1) How many grams of CH4 (MM = 16.043) are needed to react with 50.0g of CL2 (MM=70.91)?
2) What is the molarity of a solution prepared by dissolving 20.0 g of methanol, CH3OH, oara sufficient water to prepare 500 mL of solution? Show calculations
1. You need an equation for this since CH4 and Cl2 react to give several products.

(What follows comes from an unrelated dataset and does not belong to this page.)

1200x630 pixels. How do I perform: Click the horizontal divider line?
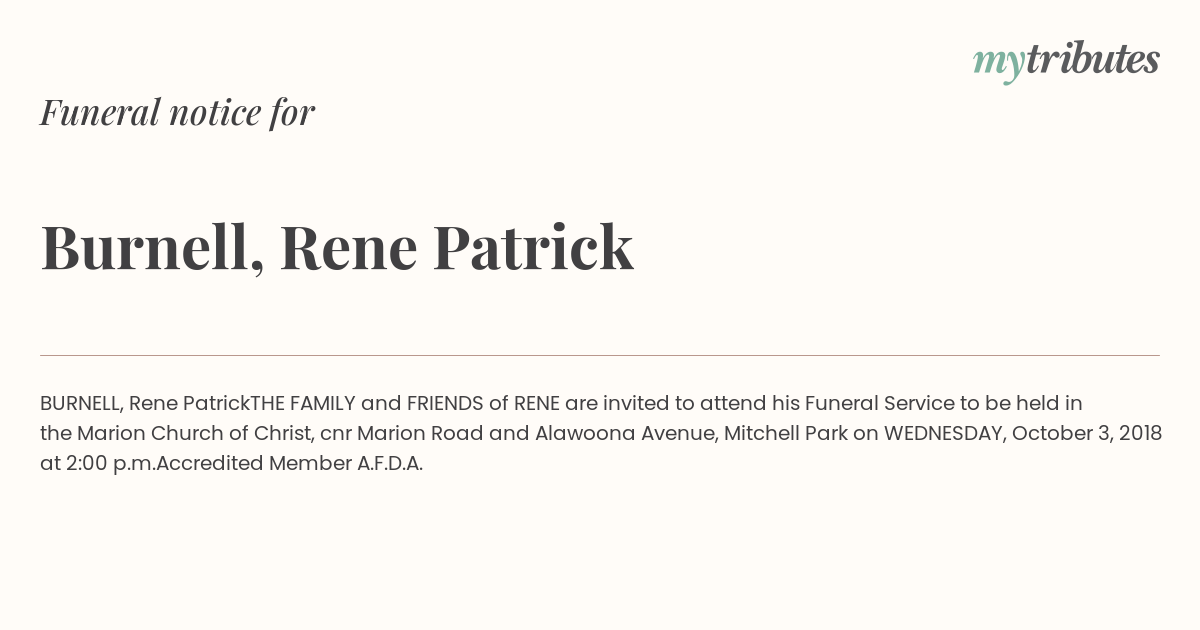[600, 355]
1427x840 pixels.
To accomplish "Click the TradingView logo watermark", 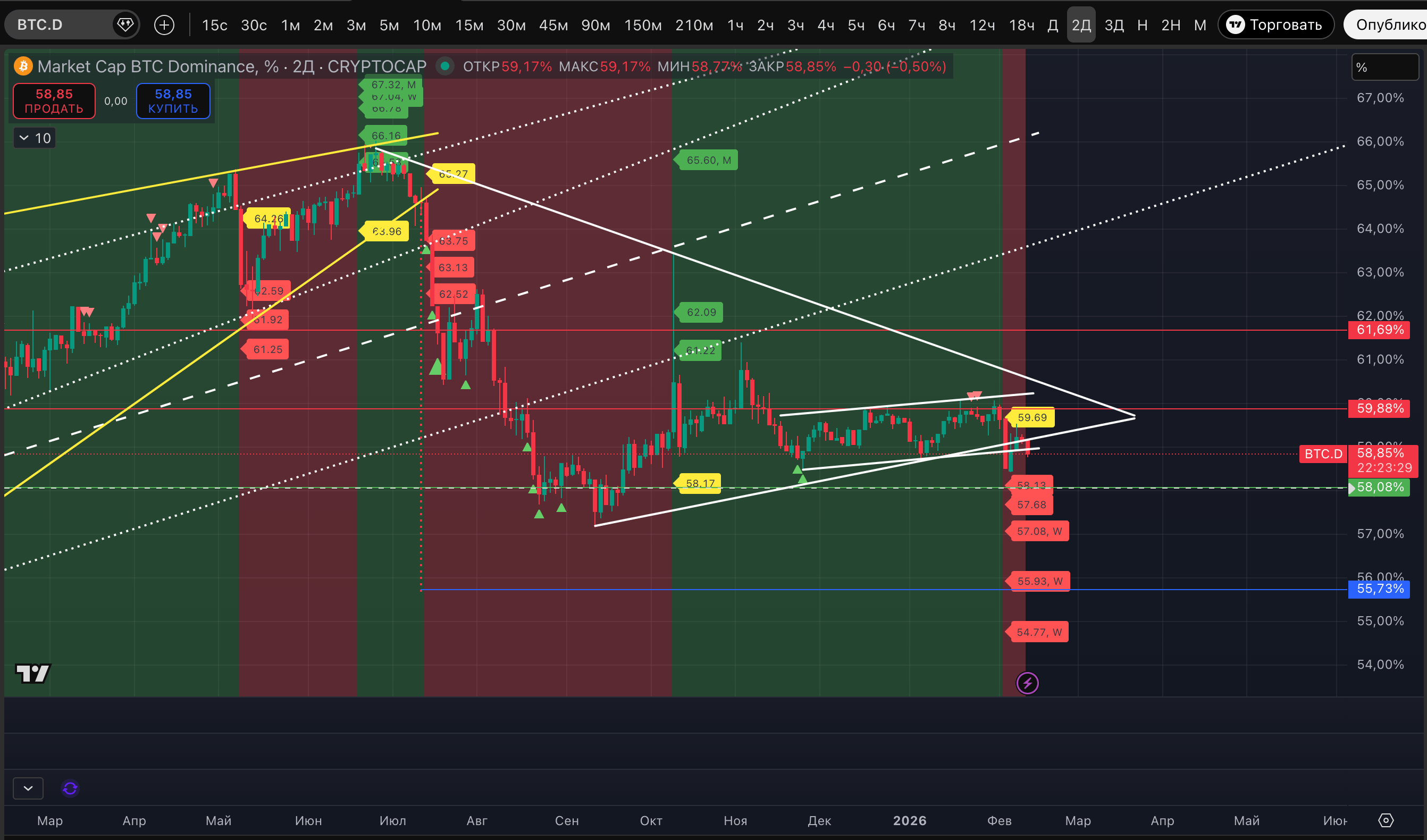I will [33, 674].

2. mols CH3OH = grams/molar mass = ?
Then M = mols CH3OH/L solution
1) To determine the grams of CH4 needed to react with 50.0g of Cl2, we need to first balance the chemical equation:
CH4 + Cl2 -> CH3Cl + HCl
From the balanced equation, we can see that 1 mole of CH4 reacts with 1 mole of Cl2. We need to find the moles of Cl2 present:
Moles of Cl2 = Mass (g) / Molar Mass (g/mol)
Moles of Cl2 = 50.0g / 70.91 g/mol
Now, since the ratio of moles of CH4 to Cl2 is 1:1, the moles of CH4 required is also equal to Moles of Cl2. Therefore, the grams of CH4 needed can be calculated as follows:
Grams of CH4 = Moles of CH4 x Molar Mass of CH4
Grams of CH4 = (50.0g / 70.91 g/mol) x 16.043 g/mol
2) To find the molarity of a solution prepared by dissolving 20.0g of methanol, CH3OH, in sufficient water to prepare 500 mL (0.500 L) of solution, we need to first calculate the moles of methanol:
Moles of CH3OH = Mass (g) / Molar Mass (g/mol)
Moles of CH3OH = 20.0g / 32.04 g/mol
Next, we can calculate the molarity using the formula:
Molarity (M) = Moles of solute / Volume of solution (L)
Molarity (M) = (Moles of CH3OH / 0.500 L)
Please note that water does not affect the molarity calculation since it does not dissociate in solution. Hence, the volume of water does not need to be considered in this case.